Unico valore rimasto come residuo della tradizione umanistica è l’esibizione dei segni della comunicazione letteraria o del loro accumulo, sicché la letteratura somiglia sempre di più a una gigantesca risorsa per le discipline più varie: la filosofia, il teatro, la musica, la psicanalisi, la società. Vengono chiamate in causa categorie che sembrano collidere: abbiamo già visto come, da una parte, Palladini ricostruisce doviziosamente la storia e la cronaca di un periodo che abbraccia la famiglia dell’autore fino ai nonni e, dall’altra, il lettore è avvertito che si tratta di una restituzione inventata. L’apparente contraddizione è sufficiente a far uscire il lettore dalla credulità: egli è così  sempre consapevole che si tratta della forma-romanzo. Ritengo, pertanto, che il miglior lettore di codesto libro di Palladini sia quello che non lo legge come una mera autobiografia, immersa nell’attualità contemporanea, bensì quello che non crede a Palladini pedissequo narratore delle proprie vicende labirintico-esistenziali, non fosse altro perché ciascuno ha una propria visione dell’attualità o delle vicende storiche, ma che va a guardare sotto al tappeto, ritrovandovi una forma letteraria particolare. È essa che restituisce significatività agli eventi e alle persone. Che ricostruisce qualcosa di comune. Che è critica attuale allo stato di cose esistente.

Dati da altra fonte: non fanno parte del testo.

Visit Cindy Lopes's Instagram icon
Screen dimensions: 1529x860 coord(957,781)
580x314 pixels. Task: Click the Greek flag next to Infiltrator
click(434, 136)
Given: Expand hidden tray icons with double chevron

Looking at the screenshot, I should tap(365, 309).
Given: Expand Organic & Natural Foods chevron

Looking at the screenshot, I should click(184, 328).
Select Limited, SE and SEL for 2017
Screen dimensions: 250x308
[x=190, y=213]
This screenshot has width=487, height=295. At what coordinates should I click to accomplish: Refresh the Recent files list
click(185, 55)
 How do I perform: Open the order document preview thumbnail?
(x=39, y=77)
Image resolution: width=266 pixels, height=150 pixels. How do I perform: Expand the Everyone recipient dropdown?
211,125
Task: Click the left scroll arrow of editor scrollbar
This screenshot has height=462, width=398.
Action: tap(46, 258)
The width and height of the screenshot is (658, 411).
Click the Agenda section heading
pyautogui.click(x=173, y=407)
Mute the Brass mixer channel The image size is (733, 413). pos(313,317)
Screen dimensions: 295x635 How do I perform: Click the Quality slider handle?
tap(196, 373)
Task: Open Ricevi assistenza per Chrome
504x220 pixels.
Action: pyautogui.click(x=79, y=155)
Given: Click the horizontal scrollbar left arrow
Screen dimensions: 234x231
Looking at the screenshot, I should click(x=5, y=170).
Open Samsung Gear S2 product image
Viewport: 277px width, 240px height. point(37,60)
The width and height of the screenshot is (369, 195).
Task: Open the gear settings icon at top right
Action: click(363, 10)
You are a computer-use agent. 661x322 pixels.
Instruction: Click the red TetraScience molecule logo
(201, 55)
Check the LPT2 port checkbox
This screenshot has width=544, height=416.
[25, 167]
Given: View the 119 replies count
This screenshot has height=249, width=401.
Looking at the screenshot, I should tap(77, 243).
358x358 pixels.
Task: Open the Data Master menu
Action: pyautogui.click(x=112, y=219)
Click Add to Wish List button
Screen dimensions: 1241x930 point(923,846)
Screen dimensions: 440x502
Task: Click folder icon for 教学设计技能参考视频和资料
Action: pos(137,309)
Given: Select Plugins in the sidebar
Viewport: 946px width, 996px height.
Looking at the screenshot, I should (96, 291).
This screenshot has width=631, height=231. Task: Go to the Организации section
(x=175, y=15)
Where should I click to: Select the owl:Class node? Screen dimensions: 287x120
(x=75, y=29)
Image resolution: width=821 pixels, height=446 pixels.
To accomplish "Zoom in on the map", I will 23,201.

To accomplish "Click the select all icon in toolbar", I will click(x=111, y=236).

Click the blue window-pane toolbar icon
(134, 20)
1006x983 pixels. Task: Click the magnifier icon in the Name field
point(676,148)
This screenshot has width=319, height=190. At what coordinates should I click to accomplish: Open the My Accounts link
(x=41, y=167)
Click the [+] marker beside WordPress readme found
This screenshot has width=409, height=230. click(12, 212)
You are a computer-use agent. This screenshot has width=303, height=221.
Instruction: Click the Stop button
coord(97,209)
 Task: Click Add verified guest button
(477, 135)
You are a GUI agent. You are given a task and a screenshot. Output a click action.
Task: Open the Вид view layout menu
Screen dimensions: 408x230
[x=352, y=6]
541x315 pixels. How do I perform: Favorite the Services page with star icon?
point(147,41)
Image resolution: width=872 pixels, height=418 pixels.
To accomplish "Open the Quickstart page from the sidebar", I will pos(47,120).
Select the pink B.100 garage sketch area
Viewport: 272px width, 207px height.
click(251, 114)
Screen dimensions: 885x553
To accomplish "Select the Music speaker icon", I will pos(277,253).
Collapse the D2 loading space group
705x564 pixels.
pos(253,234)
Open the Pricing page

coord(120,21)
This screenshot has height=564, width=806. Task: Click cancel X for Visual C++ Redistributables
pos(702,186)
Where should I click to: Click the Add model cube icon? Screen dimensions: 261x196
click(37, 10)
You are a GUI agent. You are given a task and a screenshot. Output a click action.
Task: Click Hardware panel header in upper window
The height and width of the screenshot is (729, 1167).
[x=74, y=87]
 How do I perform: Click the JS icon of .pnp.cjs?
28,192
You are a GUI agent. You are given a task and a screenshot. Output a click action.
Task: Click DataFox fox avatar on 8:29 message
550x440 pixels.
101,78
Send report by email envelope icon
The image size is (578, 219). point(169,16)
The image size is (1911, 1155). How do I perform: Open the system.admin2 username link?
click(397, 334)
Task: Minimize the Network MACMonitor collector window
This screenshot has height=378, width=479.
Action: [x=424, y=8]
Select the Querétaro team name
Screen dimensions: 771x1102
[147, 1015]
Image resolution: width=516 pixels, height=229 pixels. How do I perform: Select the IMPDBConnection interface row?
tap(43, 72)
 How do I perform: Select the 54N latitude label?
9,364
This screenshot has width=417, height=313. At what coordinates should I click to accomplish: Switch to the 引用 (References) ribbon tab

Così, in finale, se Palladini ammette il naufragio del tentativo dell’autobiografia, così come della scrittura storica, non lo fa per azzerarne il valore, o mortificare il tentativo di narrare, bensì per aprire all’esistenza di tesi complesse, affinché si veda il retro delle cose, l’esistenza di altre facce della medaglia, la fallacia delle tesi a buon mercato, l’importanza di restare nello stallo con consapevolezza e non crederlo il migliore dei mondi possibili.